**Aim**
Put every line below into a Markdown table with the columns Row and Line. Number the rows in order and leave out blank lines.
########################################
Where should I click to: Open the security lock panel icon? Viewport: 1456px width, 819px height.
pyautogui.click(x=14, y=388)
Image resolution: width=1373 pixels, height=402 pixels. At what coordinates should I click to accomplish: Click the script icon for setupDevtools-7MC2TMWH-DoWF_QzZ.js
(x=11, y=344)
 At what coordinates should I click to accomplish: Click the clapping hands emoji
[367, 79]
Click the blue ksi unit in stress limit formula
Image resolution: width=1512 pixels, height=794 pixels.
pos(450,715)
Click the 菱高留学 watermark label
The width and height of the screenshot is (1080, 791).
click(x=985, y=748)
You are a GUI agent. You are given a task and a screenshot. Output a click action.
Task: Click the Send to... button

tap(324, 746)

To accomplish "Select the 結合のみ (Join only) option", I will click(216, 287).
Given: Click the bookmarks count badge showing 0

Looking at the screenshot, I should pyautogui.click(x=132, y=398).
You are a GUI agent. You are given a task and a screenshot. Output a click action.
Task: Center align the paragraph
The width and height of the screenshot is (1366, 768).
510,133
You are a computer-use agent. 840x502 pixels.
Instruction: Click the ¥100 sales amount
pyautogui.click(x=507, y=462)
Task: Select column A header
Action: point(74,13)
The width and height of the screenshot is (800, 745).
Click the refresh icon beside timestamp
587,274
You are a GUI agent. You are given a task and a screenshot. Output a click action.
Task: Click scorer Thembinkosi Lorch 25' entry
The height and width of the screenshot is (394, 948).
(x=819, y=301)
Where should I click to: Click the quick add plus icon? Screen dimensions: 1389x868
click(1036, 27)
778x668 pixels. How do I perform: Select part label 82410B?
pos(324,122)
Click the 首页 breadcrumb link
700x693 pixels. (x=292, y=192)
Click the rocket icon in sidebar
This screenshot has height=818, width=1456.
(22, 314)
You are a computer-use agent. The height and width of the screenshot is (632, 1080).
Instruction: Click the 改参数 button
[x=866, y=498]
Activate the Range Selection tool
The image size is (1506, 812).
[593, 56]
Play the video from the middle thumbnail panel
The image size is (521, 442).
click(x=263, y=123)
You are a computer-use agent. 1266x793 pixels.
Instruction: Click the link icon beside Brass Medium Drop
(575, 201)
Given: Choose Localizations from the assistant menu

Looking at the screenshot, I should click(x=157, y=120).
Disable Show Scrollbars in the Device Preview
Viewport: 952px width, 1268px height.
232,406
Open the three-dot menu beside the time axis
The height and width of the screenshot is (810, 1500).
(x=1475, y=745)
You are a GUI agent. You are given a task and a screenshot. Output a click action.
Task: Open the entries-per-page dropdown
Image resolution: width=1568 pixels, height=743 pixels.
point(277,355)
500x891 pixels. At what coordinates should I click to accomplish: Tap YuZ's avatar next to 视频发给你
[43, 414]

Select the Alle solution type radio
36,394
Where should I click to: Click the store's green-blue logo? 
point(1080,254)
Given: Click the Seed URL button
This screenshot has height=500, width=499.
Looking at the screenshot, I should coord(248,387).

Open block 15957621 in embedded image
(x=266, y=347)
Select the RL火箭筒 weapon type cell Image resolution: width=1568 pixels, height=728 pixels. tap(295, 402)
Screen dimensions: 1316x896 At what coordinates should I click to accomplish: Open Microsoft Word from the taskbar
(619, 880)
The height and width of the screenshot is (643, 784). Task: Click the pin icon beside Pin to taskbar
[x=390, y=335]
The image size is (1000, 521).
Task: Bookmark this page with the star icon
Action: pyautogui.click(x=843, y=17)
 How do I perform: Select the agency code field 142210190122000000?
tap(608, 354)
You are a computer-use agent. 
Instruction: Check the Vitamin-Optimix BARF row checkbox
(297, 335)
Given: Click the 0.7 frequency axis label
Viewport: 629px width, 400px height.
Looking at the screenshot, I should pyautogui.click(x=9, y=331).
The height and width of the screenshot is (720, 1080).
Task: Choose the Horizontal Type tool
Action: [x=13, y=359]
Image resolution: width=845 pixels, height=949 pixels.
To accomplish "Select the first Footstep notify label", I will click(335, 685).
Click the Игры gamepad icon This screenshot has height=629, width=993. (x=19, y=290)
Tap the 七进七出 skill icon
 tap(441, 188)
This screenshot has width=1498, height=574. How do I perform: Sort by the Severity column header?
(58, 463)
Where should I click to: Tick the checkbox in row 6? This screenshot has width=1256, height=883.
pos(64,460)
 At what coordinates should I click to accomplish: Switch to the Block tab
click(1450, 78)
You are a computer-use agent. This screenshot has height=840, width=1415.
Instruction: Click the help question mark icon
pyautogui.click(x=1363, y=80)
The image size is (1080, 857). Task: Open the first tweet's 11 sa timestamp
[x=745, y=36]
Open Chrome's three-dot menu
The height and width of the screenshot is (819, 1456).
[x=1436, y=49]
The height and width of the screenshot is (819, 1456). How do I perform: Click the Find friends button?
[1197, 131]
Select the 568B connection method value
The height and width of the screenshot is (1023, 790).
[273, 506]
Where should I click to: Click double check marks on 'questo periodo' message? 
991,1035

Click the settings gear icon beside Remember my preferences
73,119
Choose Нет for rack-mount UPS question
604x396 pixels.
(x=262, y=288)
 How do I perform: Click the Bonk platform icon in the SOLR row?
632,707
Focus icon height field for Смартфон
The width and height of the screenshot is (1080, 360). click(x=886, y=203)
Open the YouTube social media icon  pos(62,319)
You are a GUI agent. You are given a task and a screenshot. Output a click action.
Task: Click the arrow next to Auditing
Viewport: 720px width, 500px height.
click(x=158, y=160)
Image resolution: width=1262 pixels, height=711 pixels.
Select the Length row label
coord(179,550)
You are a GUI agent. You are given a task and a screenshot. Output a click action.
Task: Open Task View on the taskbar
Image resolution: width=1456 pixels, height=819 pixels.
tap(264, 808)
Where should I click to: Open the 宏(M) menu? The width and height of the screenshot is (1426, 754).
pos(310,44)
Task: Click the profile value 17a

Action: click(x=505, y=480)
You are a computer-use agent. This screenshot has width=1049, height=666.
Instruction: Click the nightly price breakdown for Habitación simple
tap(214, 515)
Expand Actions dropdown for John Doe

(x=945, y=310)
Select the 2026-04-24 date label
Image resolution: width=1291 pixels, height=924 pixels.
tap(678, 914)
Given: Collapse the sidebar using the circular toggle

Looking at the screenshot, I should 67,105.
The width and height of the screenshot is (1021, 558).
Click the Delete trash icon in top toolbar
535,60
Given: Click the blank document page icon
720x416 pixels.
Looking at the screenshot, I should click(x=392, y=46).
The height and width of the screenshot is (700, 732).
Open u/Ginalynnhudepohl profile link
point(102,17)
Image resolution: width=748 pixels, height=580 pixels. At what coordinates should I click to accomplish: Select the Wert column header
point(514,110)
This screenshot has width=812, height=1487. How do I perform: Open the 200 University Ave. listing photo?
########################################
**Result below**
| Row | Line |
|---|---|
| 1 | Where should I click to: Open the security lock panel icon? Viewport: 1456px width, 819px height. |
| 2 | pyautogui.click(x=14, y=388) |
| 3 | Image resolution: width=1373 pixels, height=402 pixels. At what coordinates should I click to accomplish: Click the script icon for setupDevtools-7MC2TMWH-DoWF_QzZ.js |
| 4 | (x=11, y=344) |
| 5 |  At what coordinates should I click to accomplish: Click the clapping hands emoji |
| 6 | [367, 79] |
| 7 | Click the blue ksi unit in stress limit formula |
| 8 | Image resolution: width=1512 pixels, height=794 pixels. |
| 9 | pos(450,715) |
| 10 | Click the 菱高留学 watermark label |
| 11 | The width and height of the screenshot is (1080, 791). |
| 12 | click(x=985, y=748) |
| 13 | You are a GUI agent. You are given a task and a screenshot. Output a click action. |
| 14 | Task: Click the Send to... button |
| 15 | tap(324, 746) |
| 16 | To accomplish "Select the 結合のみ (Join only) option", I will click(216, 287). |
| 17 | Given: Click the bookmarks count badge showing 0 |
| 18 | Looking at the screenshot, I should pyautogui.click(x=132, y=398). |
| 19 | You are a GUI agent. You are given a task and a screenshot. Output a click action. |
| 20 | Task: Center align the paragraph |
| 21 | The width and height of the screenshot is (1366, 768). |
| 22 | 510,133 |
| 23 | You are a computer-use agent. 840x502 pixels. |
| 24 | Instruction: Click the ¥100 sales amount |
| 25 | pyautogui.click(x=507, y=462) |
| 26 | Task: Select column A header |
| 27 | Action: point(74,13) |
| 28 | The width and height of the screenshot is (800, 745). |
| 29 | Click the refresh icon beside timestamp |
| 30 | 587,274 |
| 31 | You are a GUI agent. You are given a task and a screenshot. Output a click action. |
| 32 | Task: Click scorer Thembinkosi Lorch 25' entry |
| 33 | The height and width of the screenshot is (394, 948). |
| 34 | (x=819, y=301) |
| 35 | Where should I click to: Click the quick add plus icon? Screen dimensions: 1389x868 |
| 36 | click(1036, 27) |
| 37 | 778x668 pixels. How do I perform: Select part label 82410B? |
| 38 | pos(324,122) |
| 39 | Click the 首页 breadcrumb link |
| 40 | 700x693 pixels. (x=292, y=192) |
| 41 | Click the rocket icon in sidebar |
| 42 | This screenshot has height=818, width=1456. |
| 43 | (22, 314) |
| 44 | You are a computer-use agent. The height and width of the screenshot is (632, 1080). |
| 45 | Instruction: Click the 改参数 button |
| 46 | [x=866, y=498] |
| 47 | Activate the Range Selection tool |
| 48 | The image size is (1506, 812). |
| 49 | [593, 56] |
| 50 | Play the video from the middle thumbnail panel |
| 51 | The image size is (521, 442). |
| 52 | click(x=263, y=123) |
| 53 | You are a computer-use agent. 1266x793 pixels. |
| 54 | Instruction: Click the link icon beside Brass Medium Drop |
| 55 | (575, 201) |
| 56 | Given: Choose Localizations from the assistant menu |
| 57 | Looking at the screenshot, I should click(x=157, y=120). |
| 58 | Disable Show Scrollbars in the Device Preview |
| 59 | Viewport: 952px width, 1268px height. |
| 60 | 232,406 |
| 61 | Open the three-dot menu beside the time axis |
| 62 | The height and width of the screenshot is (810, 1500). |
| 63 | (x=1475, y=745) |
| 64 | You are a GUI agent. You are given a task and a screenshot. Output a click action. |
| 65 | Task: Open the entries-per-page dropdown |
| 66 | Image resolution: width=1568 pixels, height=743 pixels. |
| 67 | point(277,355) |
| 68 | 500x891 pixels. At what coordinates should I click to accomplish: Tap YuZ's avatar next to 视频发给你 |
| 69 | [43, 414] |
| 70 | Select the Alle solution type radio |
| 71 | 36,394 |
| 72 | Where should I click to: Click the store's green-blue logo?  |
| 73 | point(1080,254) |
| 74 | Given: Click the Seed URL button |
| 75 | This screenshot has height=500, width=499. |
| 76 | Looking at the screenshot, I should coord(248,387). |
| 77 | Open block 15957621 in embedded image |
| 78 | (x=266, y=347) |
| 79 | Select the RL火箭筒 weapon type cell Image resolution: width=1568 pixels, height=728 pixels. tap(295, 402) |
| 80 | Screen dimensions: 1316x896 At what coordinates should I click to accomplish: Open Microsoft Word from the taskbar |
| 81 | (619, 880) |
| 82 | The height and width of the screenshot is (643, 784). Task: Click the pin icon beside Pin to taskbar |
| 83 | [x=390, y=335] |
| 84 | The image size is (1000, 521). |
| 85 | Task: Bookmark this page with the star icon |
| 86 | Action: pyautogui.click(x=843, y=17) |
| 87 |  How do I perform: Select the agency code field 142210190122000000? |
| 88 | tap(608, 354) |
| 89 | You are a computer-use agent.  |
| 90 | Instruction: Check the Vitamin-Optimix BARF row checkbox |
| 91 | (297, 335) |
| 92 | Given: Click the 0.7 frequency axis label |
| 93 | Viewport: 629px width, 400px height. |
| 94 | Looking at the screenshot, I should pyautogui.click(x=9, y=331). |
| 95 | The height and width of the screenshot is (720, 1080). |
| 96 | Task: Choose the Horizontal Type tool |
| 97 | Action: [x=13, y=359] |
| 98 | Image resolution: width=845 pixels, height=949 pixels. |
| 99 | To accomplish "Select the first Footstep notify label", I will click(335, 685). |
| 100 | Click the Игры gamepad icon This screenshot has height=629, width=993. (x=19, y=290) |
| 101 | Tap the 七进七出 skill icon |
| 102 |  tap(441, 188) |
| 103 | This screenshot has width=1498, height=574. How do I perform: Sort by the Severity column header? |
| 104 | (58, 463) |
| 105 | Where should I click to: Tick the checkbox in row 6? This screenshot has width=1256, height=883. |
| 106 | pos(64,460) |
| 107 |  At what coordinates should I click to accomplish: Switch to the Block tab |
| 108 | click(1450, 78) |
| 109 | You are a computer-use agent. This screenshot has height=840, width=1415. |
| 110 | Instruction: Click the help question mark icon |
| 111 | pyautogui.click(x=1363, y=80) |
| 112 | The image size is (1080, 857). Task: Open the first tweet's 11 sa timestamp |
| 113 | [x=745, y=36] |
| 114 | Open Chrome's three-dot menu |
| 115 | The height and width of the screenshot is (819, 1456). |
| 116 | [x=1436, y=49] |
| 117 | The height and width of the screenshot is (819, 1456). How do I perform: Click the Find friends button? |
| 118 | [1197, 131] |
| 119 | Select the 568B connection method value |
| 120 | The height and width of the screenshot is (1023, 790). |
| 121 | [273, 506] |
| 122 | Where should I click to: Click double check marks on 'questo periodo' message?  |
| 123 | 991,1035 |
| 124 | Click the settings gear icon beside Remember my preferences |
| 125 | 73,119 |
| 126 | Choose Нет for rack-mount UPS question |
| 127 | 604x396 pixels. |
| 128 | (x=262, y=288) |
| 129 |  How do I perform: Click the Bonk platform icon in the SOLR row? |
| 130 | 632,707 |
| 131 | Focus icon height field for Смартфон |
| 132 | The width and height of the screenshot is (1080, 360). click(x=886, y=203) |
| 133 | Open the YouTube social media icon  pos(62,319) |
| 134 | You are a GUI agent. You are given a task and a screenshot. Output a click action. |
| 135 | Task: Click the arrow next to Auditing |
| 136 | Viewport: 720px width, 500px height. |
| 137 | click(x=158, y=160) |
| 138 | Image resolution: width=1262 pixels, height=711 pixels. |
| 139 | Select the Length row label |
| 140 | coord(179,550) |
| 141 | You are a GUI agent. You are given a task and a screenshot. Output a click action. |
| 142 | Task: Open Task View on the taskbar |
| 143 | Image resolution: width=1456 pixels, height=819 pixels. |
| 144 | tap(264, 808) |
| 145 | Where should I click to: Open the 宏(M) menu? The width and height of the screenshot is (1426, 754). |
| 146 | pos(310,44) |
| 147 | Task: Click the profile value 17a |
| 148 | Action: click(x=505, y=480) |
| 149 | You are a computer-use agent. This screenshot has width=1049, height=666. |
| 150 | Instruction: Click the nightly price breakdown for Habitación simple |
| 151 | tap(214, 515) |
| 152 | Expand Actions dropdown for John Doe |
| 153 | (x=945, y=310) |
| 154 | Select the 2026-04-24 date label |
| 155 | Image resolution: width=1291 pixels, height=924 pixels. |
| 156 | tap(678, 914) |
| 157 | Given: Collapse the sidebar using the circular toggle |
| 158 | Looking at the screenshot, I should 67,105. |
| 159 | The width and height of the screenshot is (1021, 558). |
| 160 | Click the Delete trash icon in top toolbar |
| 161 | 535,60 |
| 162 | Given: Click the blank document page icon |
| 163 | 720x416 pixels. |
| 164 | Looking at the screenshot, I should click(x=392, y=46). |
| 165 | The height and width of the screenshot is (700, 732). |
| 166 | Open u/Ginalynnhudepohl profile link |
| 167 | point(102,17) |
| 168 | Image resolution: width=748 pixels, height=580 pixels. At what coordinates should I click to accomplish: Select the Wert column header |
| 169 | point(514,110) |
| 170 | This screenshot has width=812, height=1487. How do I perform: Open the 200 University Ave. listing photo? |